Out of scope for tomorrow if the API migration eats the whole session.
---
## T6.3 — Approach 3 decision
User picked Approach 3 (Ban-List Distribution) from `docs/PRD/PRD-relay-federation-gossip.md`. My answers to the 6 open questions:
1. **Trust model:** Single admin key (user). Strongest Sybil resistance, lowest complexity.
2. **Key infra:** Reuse `wzp-crypto` Ed25519. Admin pubkey in relay config; relays verify list signatures.
3. **Fingerprint scope:** Ed25519 pubkey, not IP. Resistant to NAT rebind evasion.
4. **Privacy:** Publish `SHA-256(pubkey)` hashes, not raw pubkeys. Relays compute `H(observed)` and match. 256-bit space makes brute-force infeasible; loses some audit trail.
5. **TTL:** 30-day per-entry auto-expiry. Forces ops to actively re-publish persistent bans; prevents forever-by-mistake.
6. **Rate limiting:** N/A under Approach 3 (no gossip channel; relays poll a signed list at configurable interval, that interval is the rate limit).

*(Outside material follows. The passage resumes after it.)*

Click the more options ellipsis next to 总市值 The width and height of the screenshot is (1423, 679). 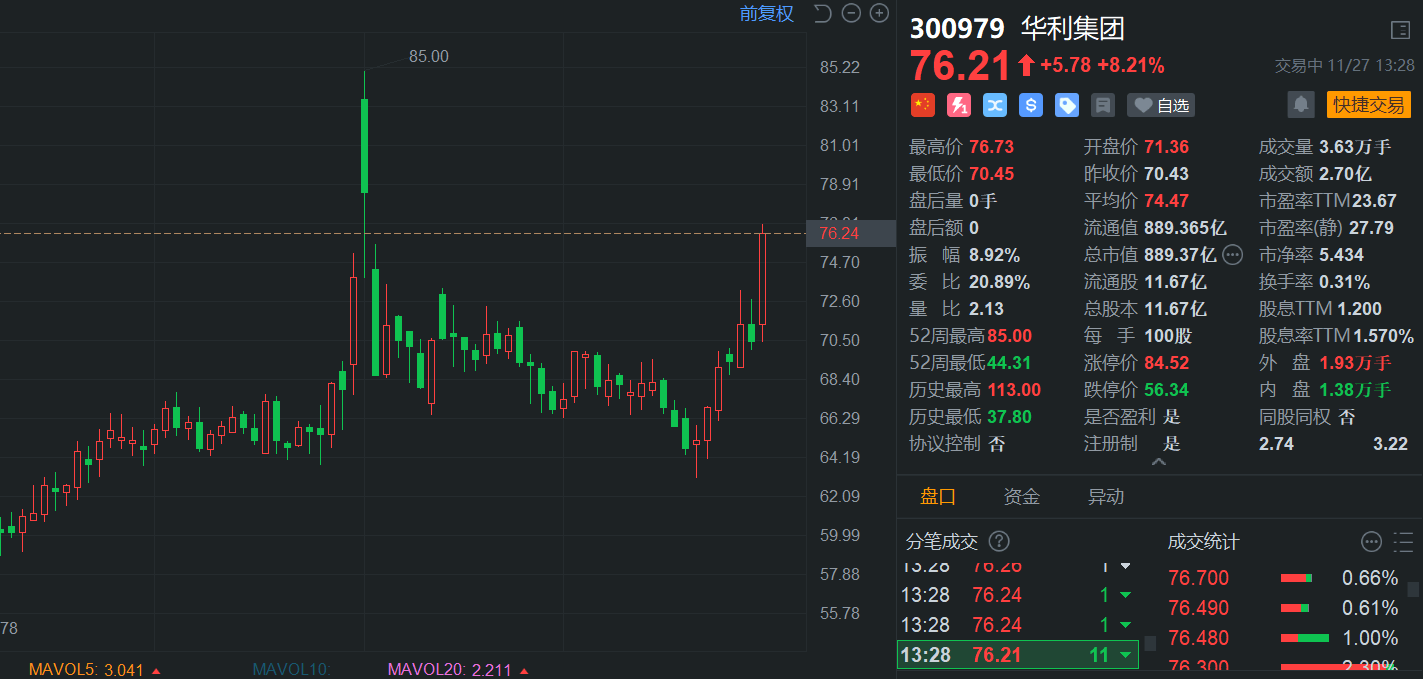1232,255
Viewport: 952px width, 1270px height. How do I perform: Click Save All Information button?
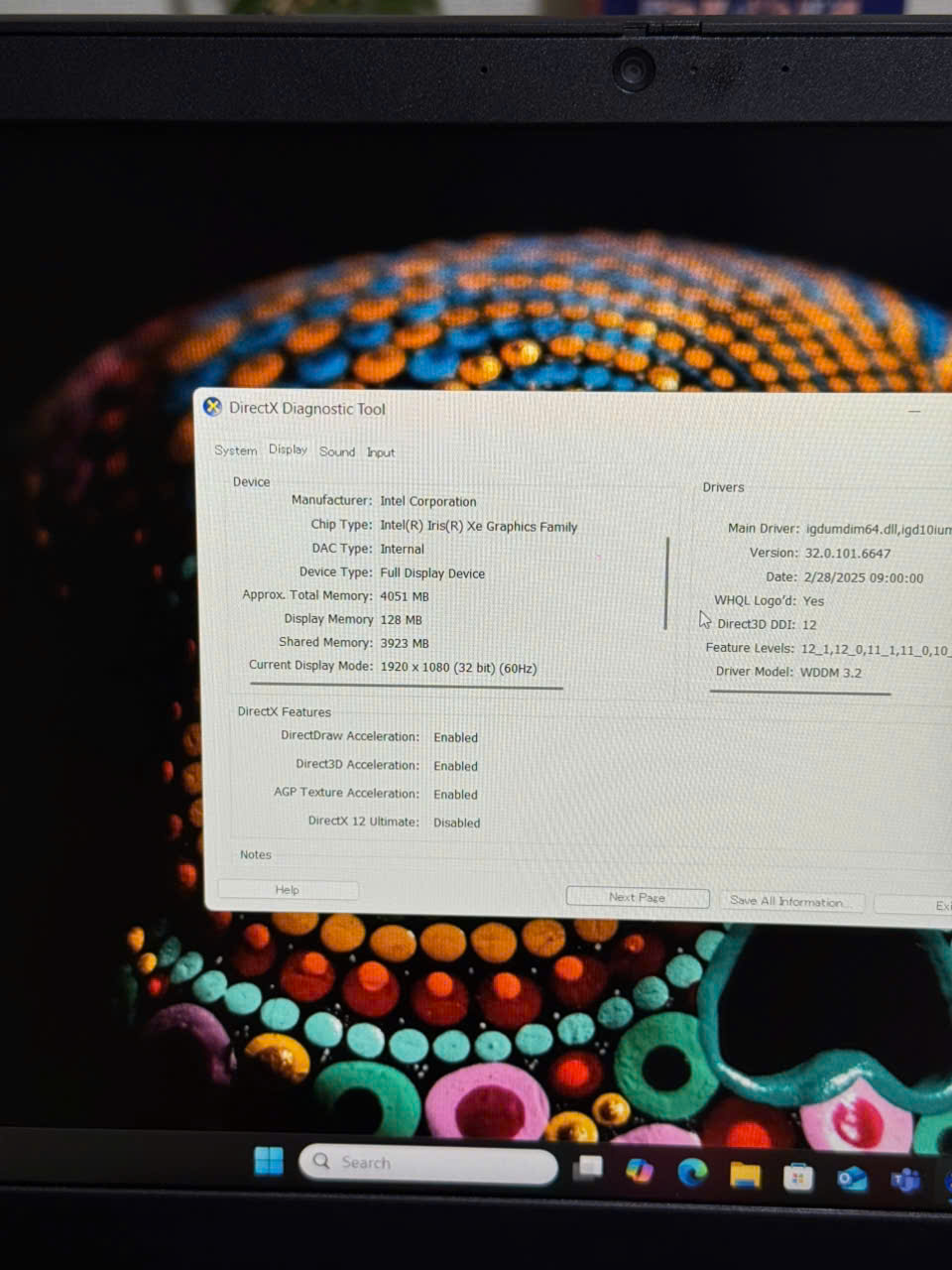[x=790, y=902]
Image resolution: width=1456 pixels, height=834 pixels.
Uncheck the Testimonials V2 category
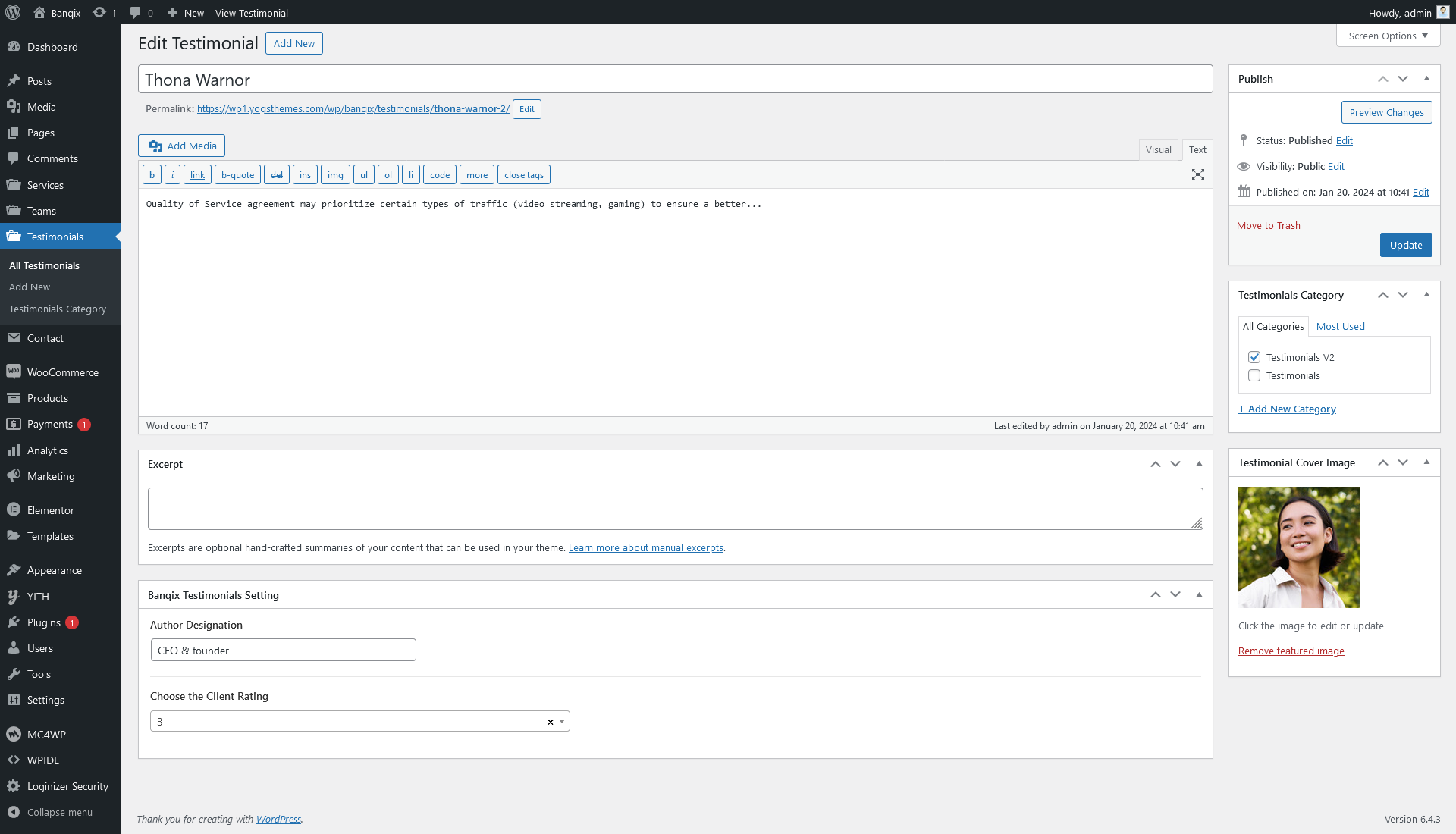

Next step: turn these into a Files/Steps/Verify/Done-when task spec in `docs/PRD/TASKS.md` and move T6.3 from `Blocked``Open` ready for the agent to claim. User did not want this kicked off tonight.
---
## Build / sync state
| Location | Branch | HEAD |
|---|---|---|
| Local (Mac) | `experimental-ui` | `f3e3ee5 fix(wzp-video): cfg-gate dav1d + svt-av1 off Android target` |
| `github` remote | `experimental-ui` | `f3e3ee5` (pushed) |
| `fj` remote | `experimental-ui` | **not pushed** (deploy key read-only on `fj`) |
| `origin` (git.manko.yoga) | `experimental-ui` | **not pushed** |
| Build server `~/wzp-builder/data/source` | `experimental-ui` | `f3e3ee5` |
If you want everything on `fj` / `origin` too, get the deploy key write-privileged or push from a different identity.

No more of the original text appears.